→ **Your goal**: Please set down only the lines running from the one with "The image size is (440, 225)." through the last line of the entries, exactly as written and without any pictures.

→ **Records shown**:
--*--

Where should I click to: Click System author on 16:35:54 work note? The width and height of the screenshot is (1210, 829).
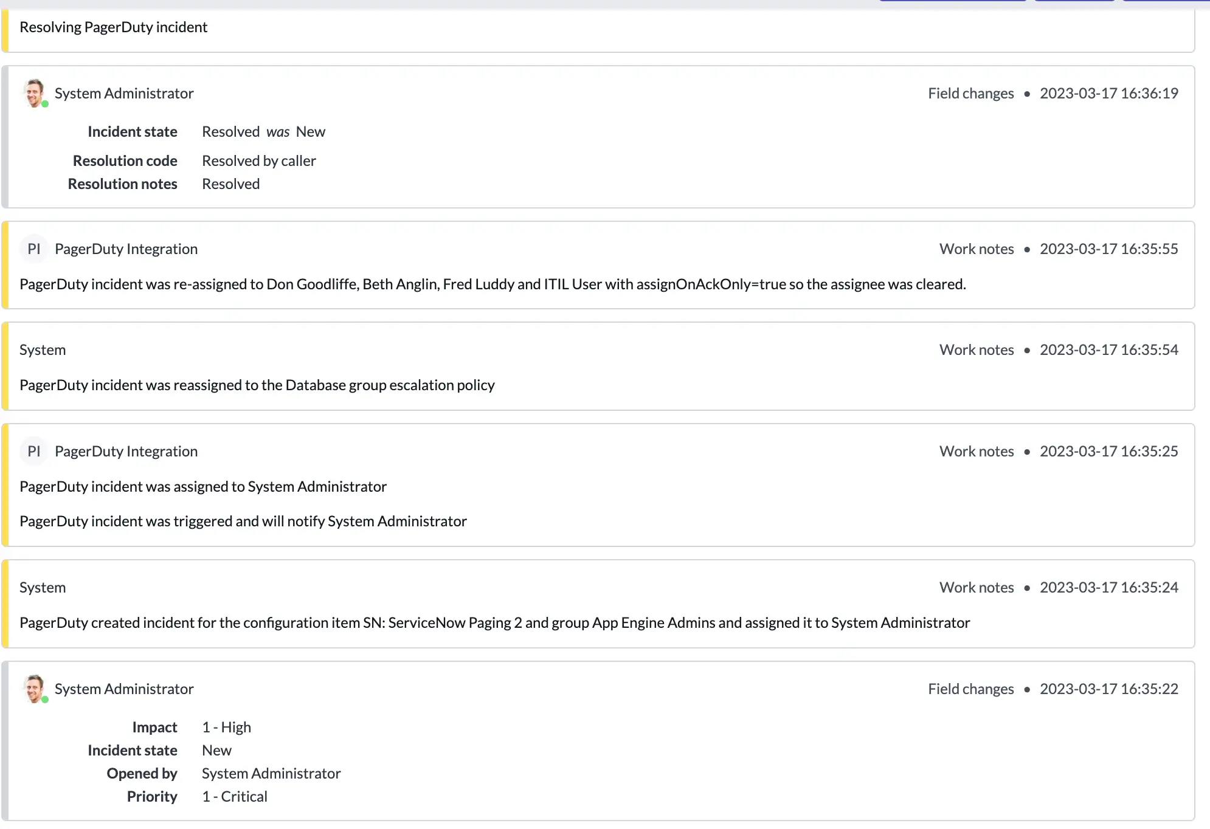43,350

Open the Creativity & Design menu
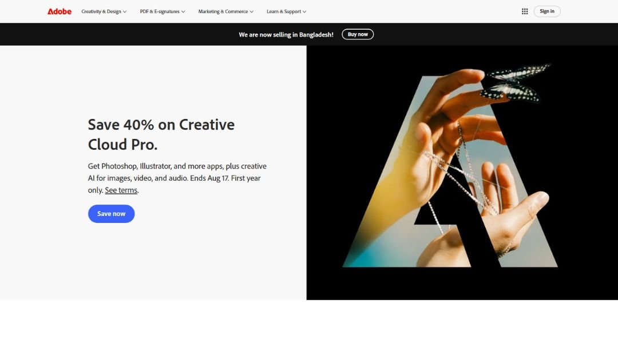click(x=104, y=11)
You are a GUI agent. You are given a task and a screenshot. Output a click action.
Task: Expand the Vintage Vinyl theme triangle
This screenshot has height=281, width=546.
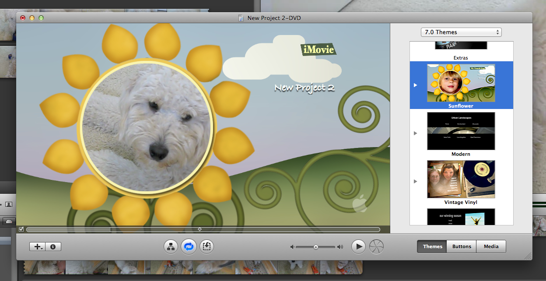416,181
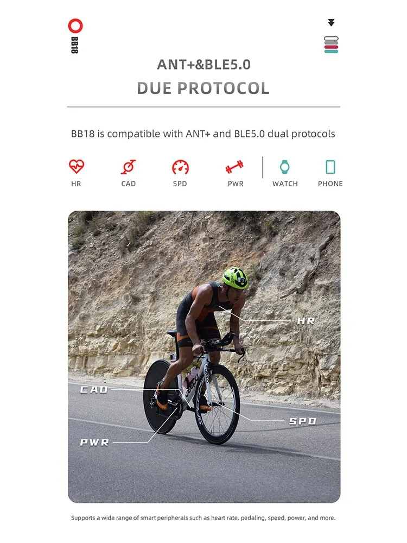Click the teal stripe in the layers icon

coord(331,52)
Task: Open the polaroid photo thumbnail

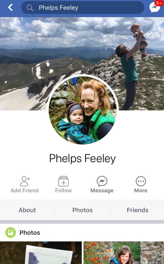Action: (41, 253)
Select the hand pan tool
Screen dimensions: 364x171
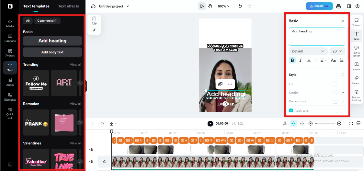(x=210, y=6)
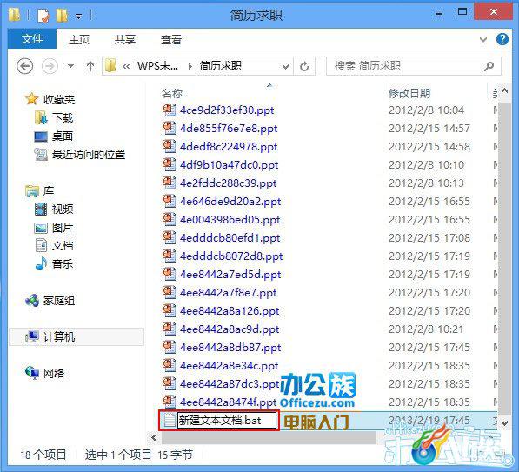Image resolution: width=519 pixels, height=472 pixels.
Task: Go up one folder level
Action: click(90, 66)
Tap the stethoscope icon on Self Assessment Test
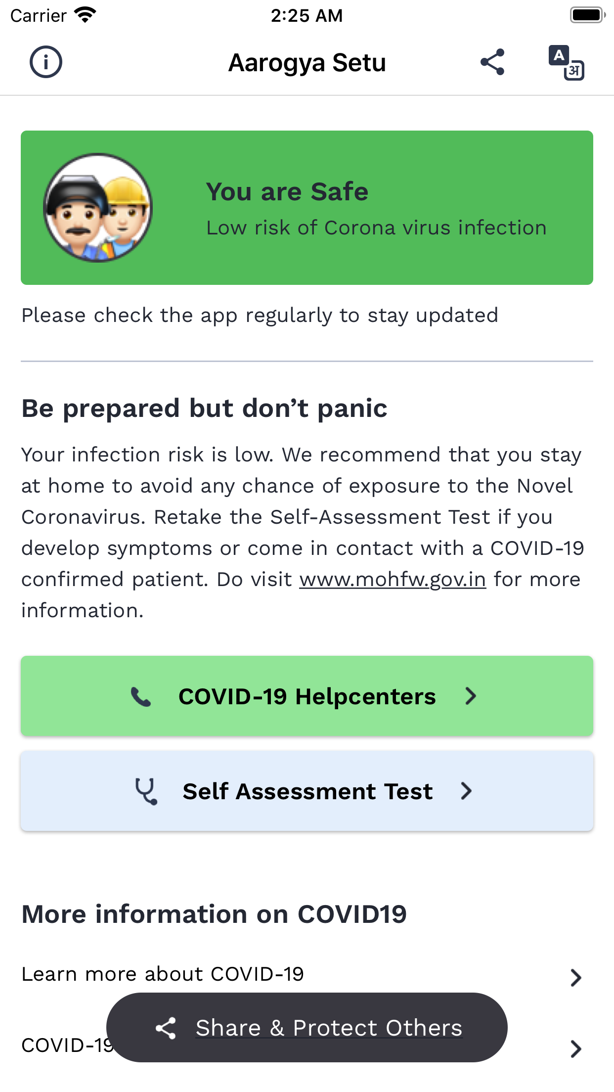 pyautogui.click(x=146, y=790)
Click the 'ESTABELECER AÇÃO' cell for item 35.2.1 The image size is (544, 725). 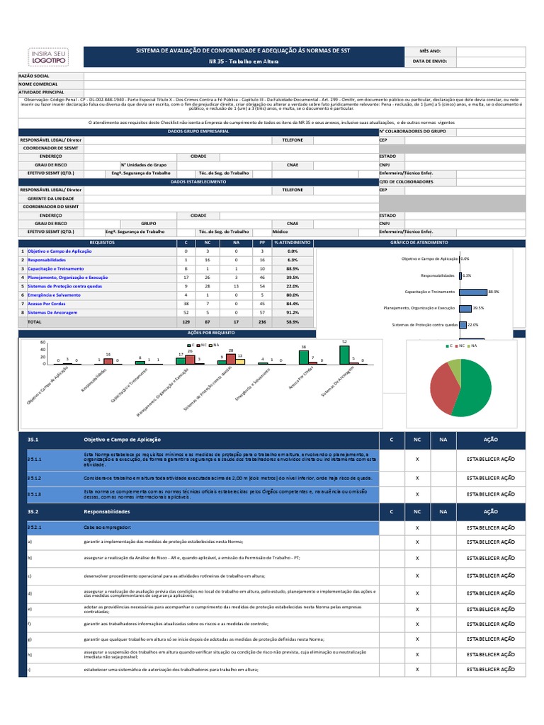(x=491, y=527)
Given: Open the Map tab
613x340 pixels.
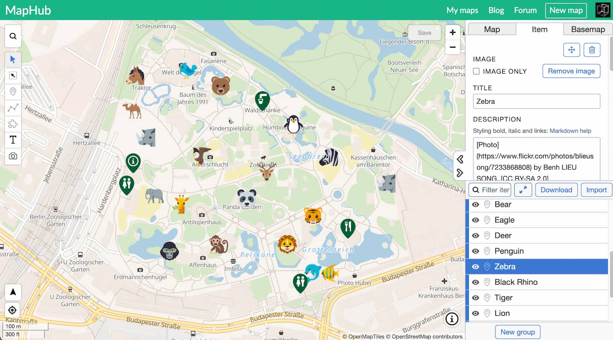Looking at the screenshot, I should 492,29.
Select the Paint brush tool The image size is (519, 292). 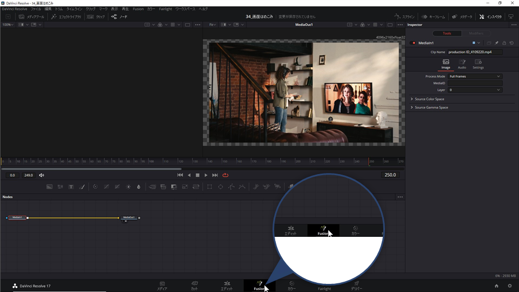pyautogui.click(x=82, y=187)
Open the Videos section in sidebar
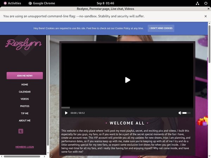The image size is (211, 158). [x=25, y=99]
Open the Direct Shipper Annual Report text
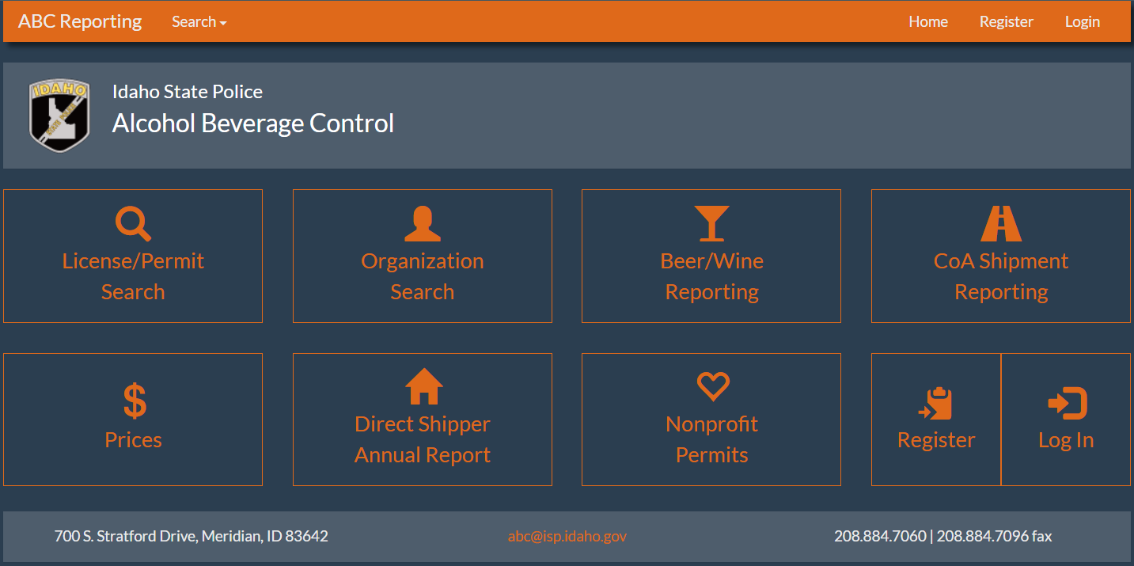Viewport: 1134px width, 566px height. [x=423, y=439]
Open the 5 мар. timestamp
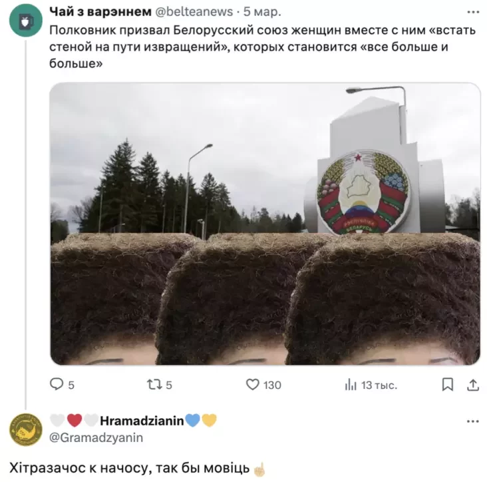 click(262, 12)
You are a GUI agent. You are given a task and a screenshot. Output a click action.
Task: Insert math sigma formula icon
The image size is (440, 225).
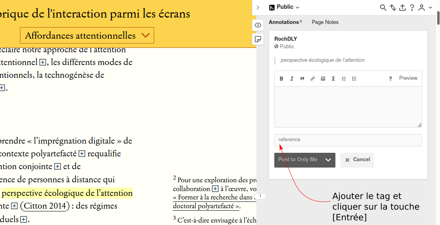coord(333,79)
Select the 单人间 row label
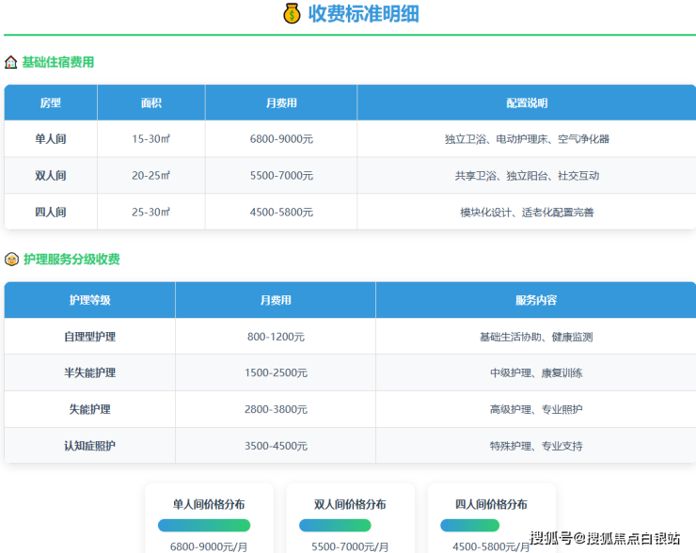Screen dimensions: 696x553 (x=51, y=139)
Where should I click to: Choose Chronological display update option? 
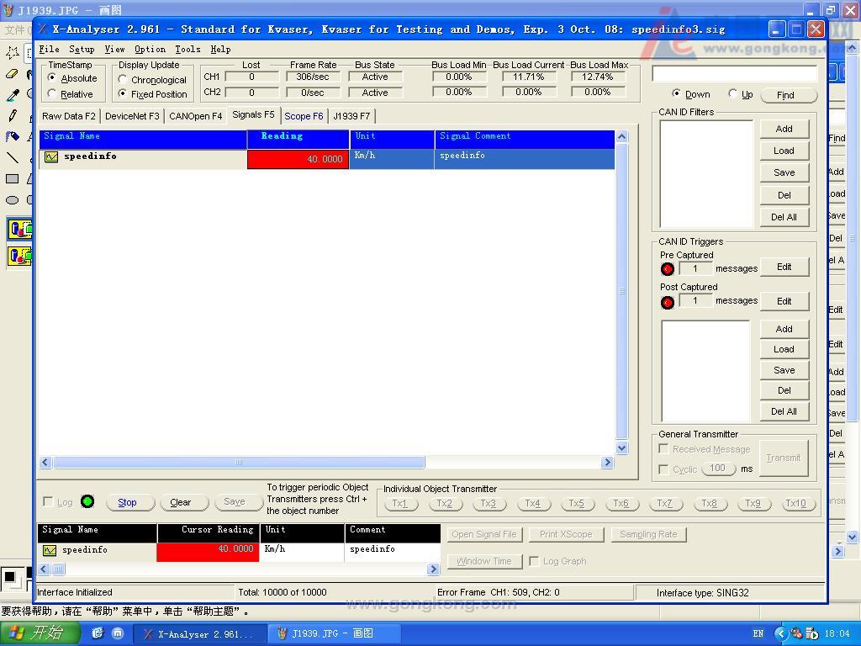123,80
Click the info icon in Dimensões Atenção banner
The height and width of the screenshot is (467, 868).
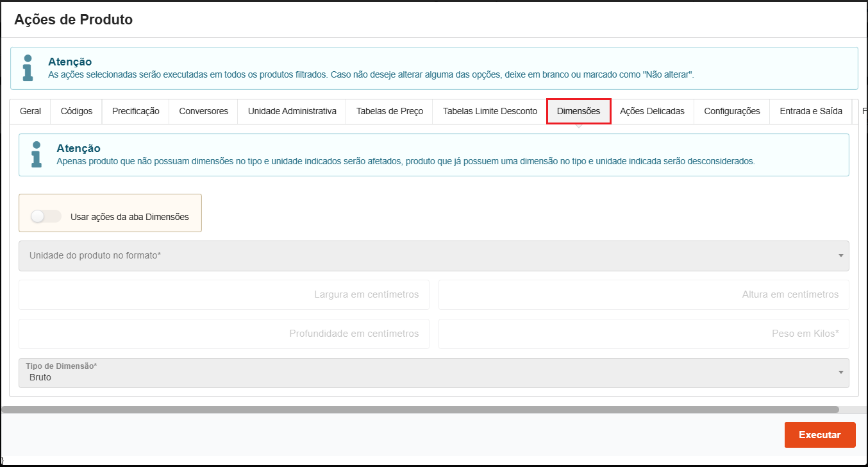coord(36,155)
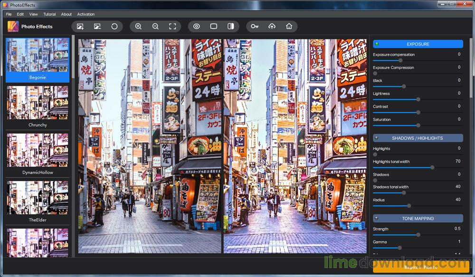This screenshot has height=277, width=475.
Task: Fit the photo to the screen
Action: click(172, 27)
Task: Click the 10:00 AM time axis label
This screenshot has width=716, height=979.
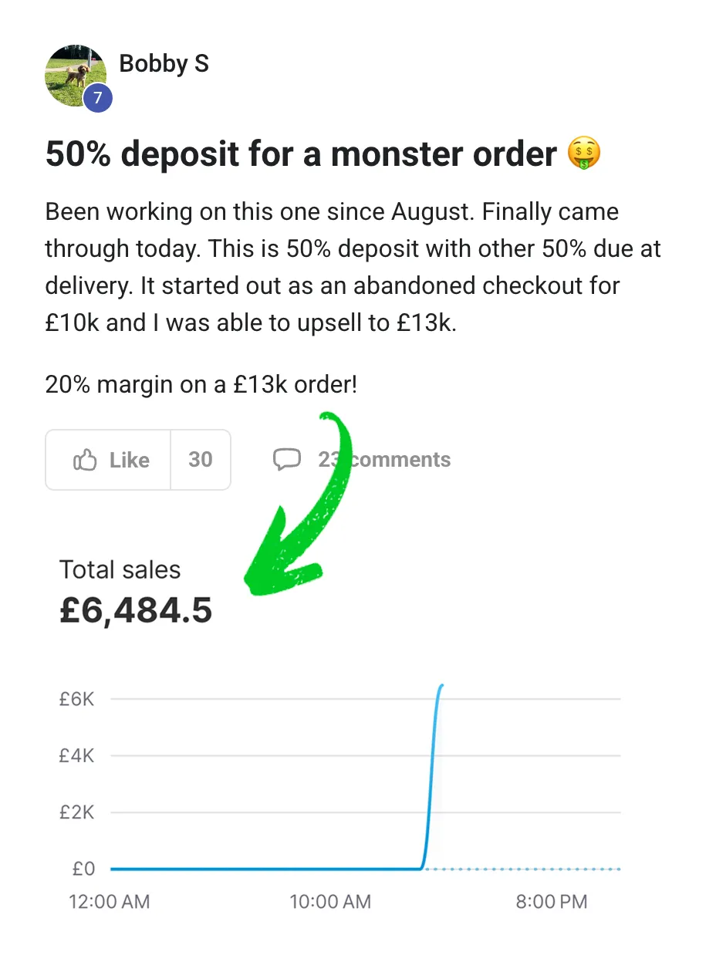Action: [330, 901]
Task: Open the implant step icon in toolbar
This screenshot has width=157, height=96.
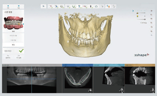Action: pos(91,6)
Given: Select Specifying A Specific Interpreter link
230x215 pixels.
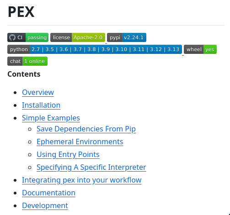Looking at the screenshot, I should [x=91, y=168].
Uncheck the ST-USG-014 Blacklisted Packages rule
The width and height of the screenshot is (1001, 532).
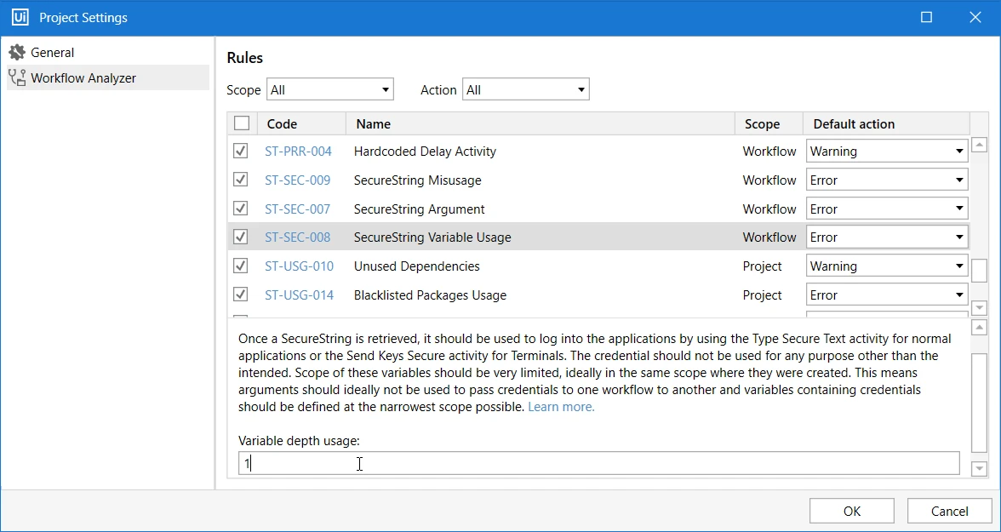point(241,295)
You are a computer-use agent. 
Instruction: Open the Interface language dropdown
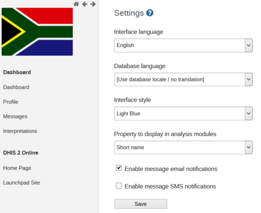[x=183, y=45]

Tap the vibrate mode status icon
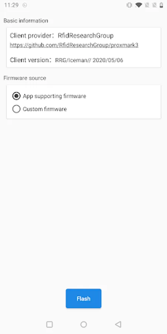pyautogui.click(x=129, y=5)
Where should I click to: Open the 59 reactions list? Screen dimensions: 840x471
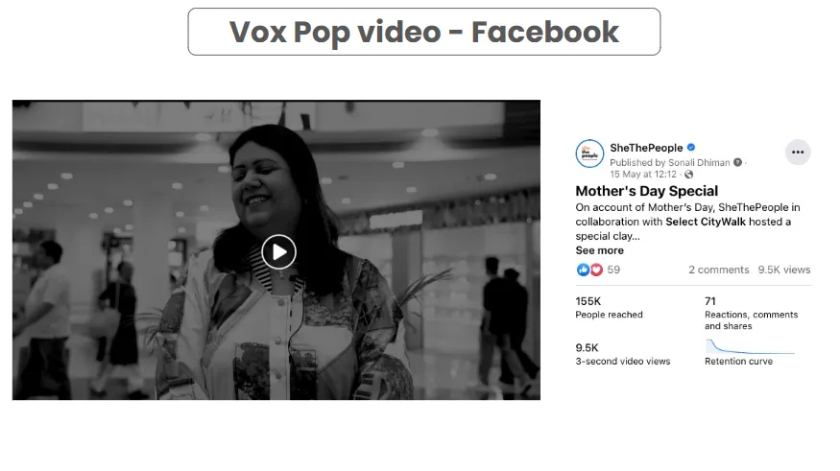(x=613, y=270)
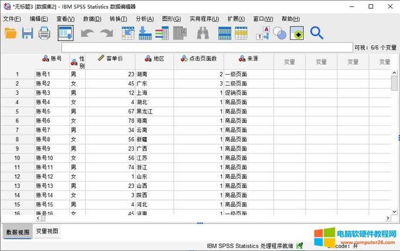Click the Print icon in the toolbar

click(44, 34)
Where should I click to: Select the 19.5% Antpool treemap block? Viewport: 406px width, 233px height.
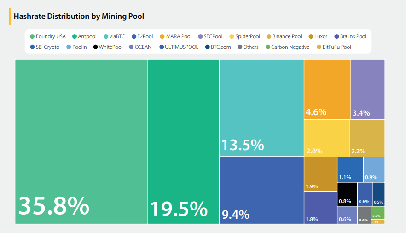(183, 141)
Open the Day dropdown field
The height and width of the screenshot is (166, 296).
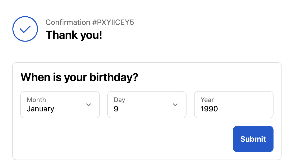[x=147, y=105]
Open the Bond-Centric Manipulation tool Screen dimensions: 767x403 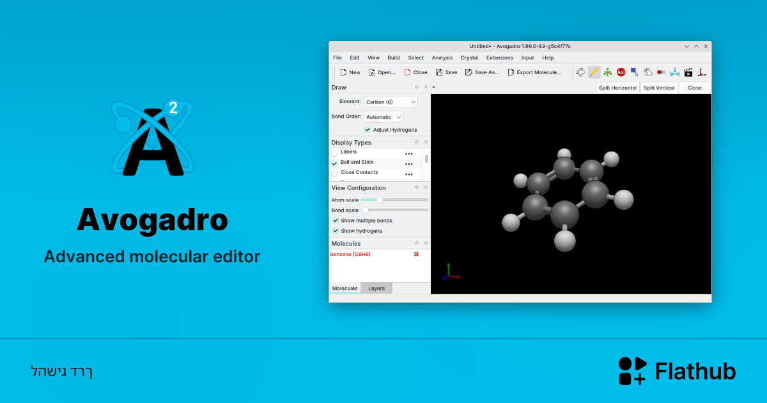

--*--

→ **Final answer**:
The image size is (440, 225).
coord(333,79)
Select the 单人间 row label
Screen dimensions: 696x553 (x=51, y=139)
Where should I click to: Choose Chronological display update option? 
123,80
Click the info icon in Dimensões Atenção banner
The height and width of the screenshot is (467, 868).
coord(36,155)
This screenshot has height=277, width=475.
Task: Fit the photo to the screen
Action: click(172, 27)
Task: Click the 10:00 AM time axis label
This screenshot has width=716, height=979.
Action: [330, 901]
Task: Open the implant step icon in toolbar
This screenshot has width=157, height=96.
Action: pos(91,6)
Given: Select Specifying A Specific Interpreter link
230x215 pixels.
Looking at the screenshot, I should [x=91, y=168].
Uncheck the ST-USG-014 Blacklisted Packages rule
The width and height of the screenshot is (1001, 532).
point(241,295)
You are a computer-use agent. 
Instruction: Open the Interface language dropdown
[x=183, y=45]

Tap the vibrate mode status icon
pyautogui.click(x=129, y=5)
Where should I click to: Open the 59 reactions list? Screen dimensions: 840x471
(x=613, y=270)
Click the Print icon in the toolbar

click(44, 34)
Where should I click to: Select the 19.5% Antpool treemap block? Viewport: 406px width, 233px height.
(183, 141)
Open the Day dropdown field
The height and width of the screenshot is (166, 296).
[x=147, y=105]
Open the Bond-Centric Manipulation tool Screen dimensions: 767x403 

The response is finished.